Ocala Lawyers for Probate Litigation

Probate is the legal process through which a decedent’s debts are paid and his assets are distributed when he dies. At times, a will may be involved, but sometimes it isn’t. Oftentimes, adversarial issues arise in probate. If a controversy culminates in the filing of a formal lawsuit, probate litigation may ensue. If a decedent’s will is offered for probate, there are many requirements put on the probate process by law. There are also rules that should be followed to properly execute a valid will. If you have questions about a possible mistake in execution related to a will, you can consult a seasoned Ocala probate litigation attorney.

Mistake in Execution

There are various grounds by which a decedent’s Last Will and Testament can be contested. One of these ways is to raise a mistake in execution argument.

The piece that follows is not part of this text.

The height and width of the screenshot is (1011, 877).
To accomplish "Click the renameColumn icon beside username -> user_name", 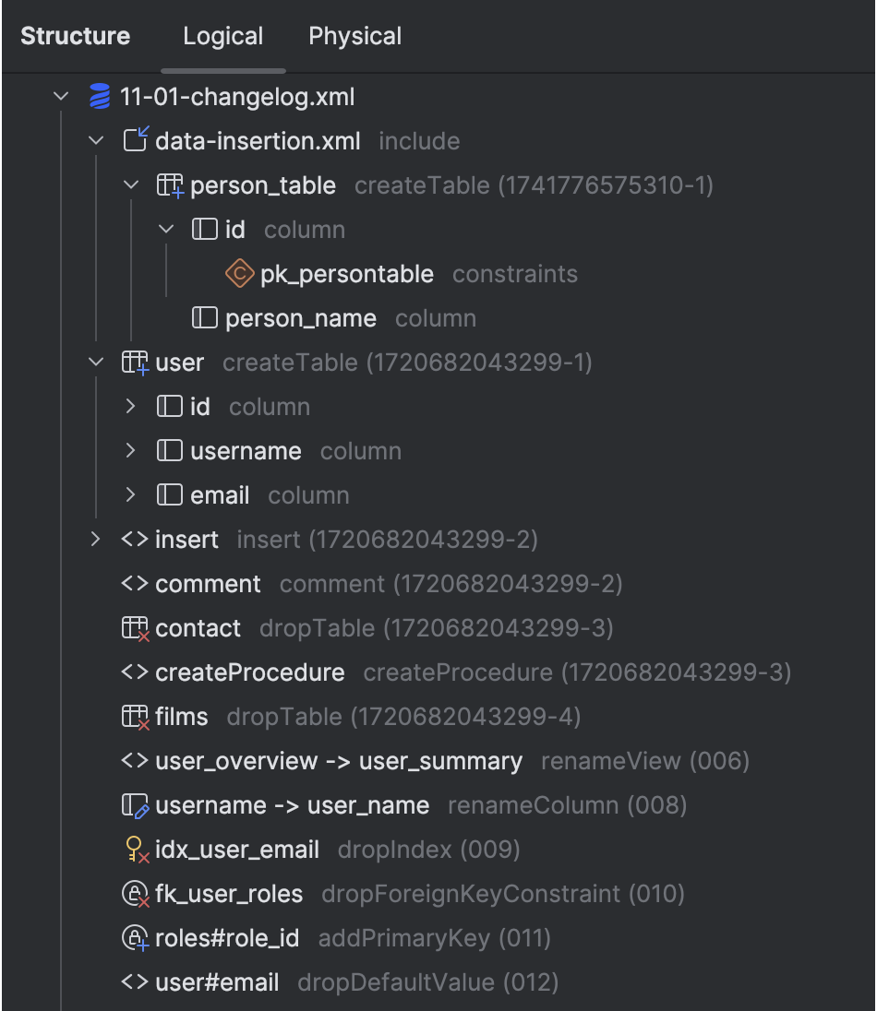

Under Florida Statutes section 732.502, certain requirements must be met for a will to be valid. When these requirements aren’t met, the will can be subject to legal challenge. For example, wills must be in writing. Wills also need to be executed such that the testator needs to sign the will at the end, or else have their name subscribed at the end of the will by another in the testator’s presence and at the testator’s direction.

There must be witnesses to the will’s execution. The witnesses need to witness the testator’s signing or acknowledge that he or she has previously signed the will, or that another subscribed the testator’s name to it in the presence of at least two attesting witnesses. Attesting witnesses need to sign the will in front of the testator and in front of each other. Other than a holographic or nuncupative will, any will executed by someone who doesn’t live in Florida is a legitimate will in the state if it’s valid under the laws of the state or country where the will was executed.

Additionally, a will that’s executed as a military testamentary instrument in line with 10 USC s. 1044d, Chapter 54 by someone eligible for military legal assistance is valid as a will in Florida.

Validity doesn’t require a testator to have used a particular form of words to make a will valid where it’s executed with formalities required by law. Further, codicils are supposed to be executed with the same formalities of a will. A skilled trust and estates lawyer can review the estate planning documents at issue in your case to determine whether their validity may be subject to challenge.

Invalidation of Will or Reforming the Will

A will may be void if there was a mistake in execution. For example, if the testator signed another person’s will, the will may be voided because the will doesn’t show the testator’s intent to distribute assets according to the will’s terms. Where there’s a mistake in execution, it is also possible for an interested party to ask the court to reform the will to comply with the testator’s intent under section 732.615. The terms can be conformed to the testator’s intent where it’s shown by clear and convincing evidence that both accomplishment of the intent and the will’s terms were impacted by a mistake of law or fact, whether in inducement or expression. To determine original intent, the court can consider proof relevant to intent even if the proof contradicts an apparent plain meaning of the will.

Reforming Documents to Correct Errors

To decide whether the elements of a mistake in execution claim were established by clear and convincing evidence, direct proof of intention that cuts against the text’s plain meaning, along with other proof of intention can be evaluated by the court. The full range of direct and circumstantial proof relevant to intent can be considered in a reformation action.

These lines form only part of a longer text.